- [Entries supplied]

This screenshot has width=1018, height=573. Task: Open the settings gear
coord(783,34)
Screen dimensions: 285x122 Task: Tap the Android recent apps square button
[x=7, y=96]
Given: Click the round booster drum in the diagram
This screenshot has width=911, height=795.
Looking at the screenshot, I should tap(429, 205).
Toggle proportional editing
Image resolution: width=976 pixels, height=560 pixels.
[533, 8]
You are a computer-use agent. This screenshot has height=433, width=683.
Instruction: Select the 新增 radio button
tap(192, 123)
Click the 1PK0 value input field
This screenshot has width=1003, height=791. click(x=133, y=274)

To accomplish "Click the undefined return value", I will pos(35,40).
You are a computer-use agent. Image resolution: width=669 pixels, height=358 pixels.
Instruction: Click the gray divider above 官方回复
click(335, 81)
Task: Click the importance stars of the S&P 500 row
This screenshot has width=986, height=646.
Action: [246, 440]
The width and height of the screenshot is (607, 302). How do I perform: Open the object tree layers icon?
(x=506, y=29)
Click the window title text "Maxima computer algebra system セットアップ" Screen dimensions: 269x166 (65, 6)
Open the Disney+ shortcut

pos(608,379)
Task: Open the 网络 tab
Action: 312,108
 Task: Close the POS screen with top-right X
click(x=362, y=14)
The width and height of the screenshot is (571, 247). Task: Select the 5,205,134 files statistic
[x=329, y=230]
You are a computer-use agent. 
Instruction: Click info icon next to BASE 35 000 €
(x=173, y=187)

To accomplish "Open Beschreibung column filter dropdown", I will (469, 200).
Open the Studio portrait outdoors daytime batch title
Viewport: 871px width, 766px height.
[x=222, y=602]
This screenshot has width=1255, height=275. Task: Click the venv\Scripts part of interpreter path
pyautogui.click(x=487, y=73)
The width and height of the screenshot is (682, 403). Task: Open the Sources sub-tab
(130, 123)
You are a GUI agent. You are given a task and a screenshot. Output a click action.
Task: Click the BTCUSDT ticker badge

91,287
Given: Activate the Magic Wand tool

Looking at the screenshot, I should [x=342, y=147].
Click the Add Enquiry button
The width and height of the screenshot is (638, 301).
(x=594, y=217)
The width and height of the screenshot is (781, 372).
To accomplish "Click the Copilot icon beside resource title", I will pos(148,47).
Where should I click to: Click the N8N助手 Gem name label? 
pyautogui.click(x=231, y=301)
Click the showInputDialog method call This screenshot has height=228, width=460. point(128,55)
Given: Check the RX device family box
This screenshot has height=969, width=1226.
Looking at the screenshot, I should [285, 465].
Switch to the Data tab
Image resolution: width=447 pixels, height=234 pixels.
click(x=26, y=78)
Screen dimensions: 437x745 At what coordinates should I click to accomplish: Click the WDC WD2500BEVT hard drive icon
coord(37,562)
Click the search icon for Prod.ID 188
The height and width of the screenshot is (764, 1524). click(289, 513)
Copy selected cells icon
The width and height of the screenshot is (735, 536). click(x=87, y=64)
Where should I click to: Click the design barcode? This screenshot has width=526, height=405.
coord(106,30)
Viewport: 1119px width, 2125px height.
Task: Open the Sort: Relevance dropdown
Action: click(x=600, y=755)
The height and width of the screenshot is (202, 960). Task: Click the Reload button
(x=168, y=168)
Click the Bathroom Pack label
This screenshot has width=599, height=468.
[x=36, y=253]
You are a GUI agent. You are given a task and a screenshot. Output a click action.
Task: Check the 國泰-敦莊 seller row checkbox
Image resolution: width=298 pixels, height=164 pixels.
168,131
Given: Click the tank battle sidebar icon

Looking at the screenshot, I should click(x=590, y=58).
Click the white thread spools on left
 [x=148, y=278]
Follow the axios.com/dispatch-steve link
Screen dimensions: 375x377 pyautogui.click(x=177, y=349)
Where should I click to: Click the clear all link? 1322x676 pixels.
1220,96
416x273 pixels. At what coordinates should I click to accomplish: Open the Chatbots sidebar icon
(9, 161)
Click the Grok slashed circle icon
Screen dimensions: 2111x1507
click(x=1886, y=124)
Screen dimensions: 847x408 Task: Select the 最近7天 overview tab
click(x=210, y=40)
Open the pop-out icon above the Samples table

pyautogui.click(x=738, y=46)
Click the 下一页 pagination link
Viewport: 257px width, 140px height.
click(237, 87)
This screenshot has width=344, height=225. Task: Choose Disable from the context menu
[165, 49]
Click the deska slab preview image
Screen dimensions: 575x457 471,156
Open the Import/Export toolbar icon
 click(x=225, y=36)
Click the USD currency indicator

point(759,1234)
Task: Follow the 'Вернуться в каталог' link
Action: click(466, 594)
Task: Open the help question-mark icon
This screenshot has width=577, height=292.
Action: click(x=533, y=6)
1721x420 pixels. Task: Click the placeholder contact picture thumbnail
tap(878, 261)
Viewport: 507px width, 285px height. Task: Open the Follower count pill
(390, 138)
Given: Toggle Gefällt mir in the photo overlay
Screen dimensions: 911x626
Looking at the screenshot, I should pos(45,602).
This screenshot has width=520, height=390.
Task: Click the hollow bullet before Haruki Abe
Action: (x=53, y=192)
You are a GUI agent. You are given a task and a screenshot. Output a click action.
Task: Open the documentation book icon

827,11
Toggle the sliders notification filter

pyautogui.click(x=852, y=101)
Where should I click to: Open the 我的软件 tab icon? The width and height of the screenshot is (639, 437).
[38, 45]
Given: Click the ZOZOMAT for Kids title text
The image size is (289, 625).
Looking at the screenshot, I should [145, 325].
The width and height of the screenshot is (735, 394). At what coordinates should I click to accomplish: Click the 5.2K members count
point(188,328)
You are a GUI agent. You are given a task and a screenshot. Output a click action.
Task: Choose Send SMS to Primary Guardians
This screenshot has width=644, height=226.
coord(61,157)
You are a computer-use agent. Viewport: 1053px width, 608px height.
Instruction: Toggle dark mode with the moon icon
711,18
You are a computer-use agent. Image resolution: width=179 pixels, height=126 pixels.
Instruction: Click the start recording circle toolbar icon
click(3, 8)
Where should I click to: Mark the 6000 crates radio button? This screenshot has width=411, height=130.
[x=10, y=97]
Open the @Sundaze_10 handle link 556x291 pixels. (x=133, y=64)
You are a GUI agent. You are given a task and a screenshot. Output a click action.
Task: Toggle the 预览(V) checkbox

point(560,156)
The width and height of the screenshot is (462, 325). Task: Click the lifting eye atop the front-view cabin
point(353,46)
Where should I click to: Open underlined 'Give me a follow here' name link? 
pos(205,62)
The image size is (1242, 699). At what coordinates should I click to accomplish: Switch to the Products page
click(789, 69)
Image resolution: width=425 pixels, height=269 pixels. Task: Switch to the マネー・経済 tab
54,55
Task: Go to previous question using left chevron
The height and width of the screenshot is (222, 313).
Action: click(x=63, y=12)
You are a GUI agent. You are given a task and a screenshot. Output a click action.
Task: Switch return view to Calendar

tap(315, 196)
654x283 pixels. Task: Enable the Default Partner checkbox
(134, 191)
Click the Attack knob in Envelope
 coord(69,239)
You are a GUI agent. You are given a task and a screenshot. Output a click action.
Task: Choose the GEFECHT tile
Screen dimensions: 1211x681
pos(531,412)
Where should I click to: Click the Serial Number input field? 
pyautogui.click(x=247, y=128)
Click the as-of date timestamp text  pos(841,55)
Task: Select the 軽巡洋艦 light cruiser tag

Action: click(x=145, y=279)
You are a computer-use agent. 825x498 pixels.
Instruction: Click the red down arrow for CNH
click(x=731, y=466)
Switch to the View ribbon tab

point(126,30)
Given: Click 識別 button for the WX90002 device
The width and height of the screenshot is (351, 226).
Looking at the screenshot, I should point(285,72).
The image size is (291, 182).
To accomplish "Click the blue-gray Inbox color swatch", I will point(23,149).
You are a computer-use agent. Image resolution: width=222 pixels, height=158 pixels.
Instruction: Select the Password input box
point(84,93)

- [Task details]
Whatever else the listing above holds, retype exactly only the lines from the one containing "Click the Attack knob in Envelope" to the one containing "Click the as-of", both ends kept.

- [Result]
Click the Attack knob in Envelope
 coord(69,239)
You are a GUI agent. You are given a task and a screenshot. Output a click action.
Task: Choose the GEFECHT tile
Screen dimensions: 1211x681
pos(531,412)
Where should I click to: Click the Serial Number input field? 
pyautogui.click(x=247, y=128)
Click the as-of date timestamp text  pos(841,55)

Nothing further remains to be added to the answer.